ZADANIE DO WYKONANIA: Proszę podać jako tabelę Markdown fragment zaczynający się od wiersza zawierającego „This screenshot has height=535, width=906.” i kończący na wierszu zawierającym „The height and width of the screenshot is (588, 727).”, z uwzględnieniem obu tych wierszy. Kolumna „Numer” ma zawierać kolejny numer wiersza, a kolumna „Treść” jego tekst; puste wiersze należy pominąć.

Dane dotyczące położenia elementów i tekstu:
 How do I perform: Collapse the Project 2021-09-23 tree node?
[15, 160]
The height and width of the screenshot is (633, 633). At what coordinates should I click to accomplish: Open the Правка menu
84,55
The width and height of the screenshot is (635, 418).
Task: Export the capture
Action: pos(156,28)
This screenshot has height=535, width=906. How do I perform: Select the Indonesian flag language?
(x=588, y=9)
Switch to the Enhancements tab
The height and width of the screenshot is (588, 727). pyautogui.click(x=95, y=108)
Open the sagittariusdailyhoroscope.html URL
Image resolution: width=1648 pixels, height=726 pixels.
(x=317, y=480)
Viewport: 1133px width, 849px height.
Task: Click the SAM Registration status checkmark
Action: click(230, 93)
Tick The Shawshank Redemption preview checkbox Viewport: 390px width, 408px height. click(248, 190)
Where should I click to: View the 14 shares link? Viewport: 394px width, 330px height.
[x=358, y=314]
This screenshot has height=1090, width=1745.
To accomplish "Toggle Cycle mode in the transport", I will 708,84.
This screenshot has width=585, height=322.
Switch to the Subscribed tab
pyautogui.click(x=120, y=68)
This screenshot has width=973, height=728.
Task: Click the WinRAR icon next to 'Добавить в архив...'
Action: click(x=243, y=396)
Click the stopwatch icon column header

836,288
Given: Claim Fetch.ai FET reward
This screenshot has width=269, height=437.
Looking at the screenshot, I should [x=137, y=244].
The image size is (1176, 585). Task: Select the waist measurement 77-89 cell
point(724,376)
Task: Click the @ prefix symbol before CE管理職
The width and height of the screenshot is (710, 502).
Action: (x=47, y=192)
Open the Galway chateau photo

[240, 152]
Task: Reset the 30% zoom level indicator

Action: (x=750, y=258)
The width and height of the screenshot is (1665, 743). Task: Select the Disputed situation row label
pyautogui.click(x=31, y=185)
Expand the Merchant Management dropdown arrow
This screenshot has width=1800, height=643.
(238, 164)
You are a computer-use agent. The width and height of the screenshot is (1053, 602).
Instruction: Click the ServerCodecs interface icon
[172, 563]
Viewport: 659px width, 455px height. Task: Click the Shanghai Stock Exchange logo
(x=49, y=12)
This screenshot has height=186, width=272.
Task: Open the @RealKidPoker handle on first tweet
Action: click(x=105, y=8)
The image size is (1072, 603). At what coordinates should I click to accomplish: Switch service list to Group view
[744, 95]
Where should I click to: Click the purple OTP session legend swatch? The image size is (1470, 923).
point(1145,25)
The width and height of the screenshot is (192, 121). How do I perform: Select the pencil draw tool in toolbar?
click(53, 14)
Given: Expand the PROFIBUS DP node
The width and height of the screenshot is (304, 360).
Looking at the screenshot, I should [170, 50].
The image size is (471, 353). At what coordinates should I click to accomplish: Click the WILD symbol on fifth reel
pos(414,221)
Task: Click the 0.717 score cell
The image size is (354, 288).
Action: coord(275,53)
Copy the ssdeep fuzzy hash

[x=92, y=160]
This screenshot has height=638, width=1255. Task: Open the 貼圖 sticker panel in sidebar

OCZEKIWANA ODPOWIEDŹ:
| Numer | Treść |
|---|---|
| 1 | This screenshot has height=535, width=906. How do I perform: Select the Indonesian flag language? |
| 2 | (x=588, y=9) |
| 3 | Switch to the Enhancements tab |
| 4 | The height and width of the screenshot is (588, 727). pyautogui.click(x=95, y=108) |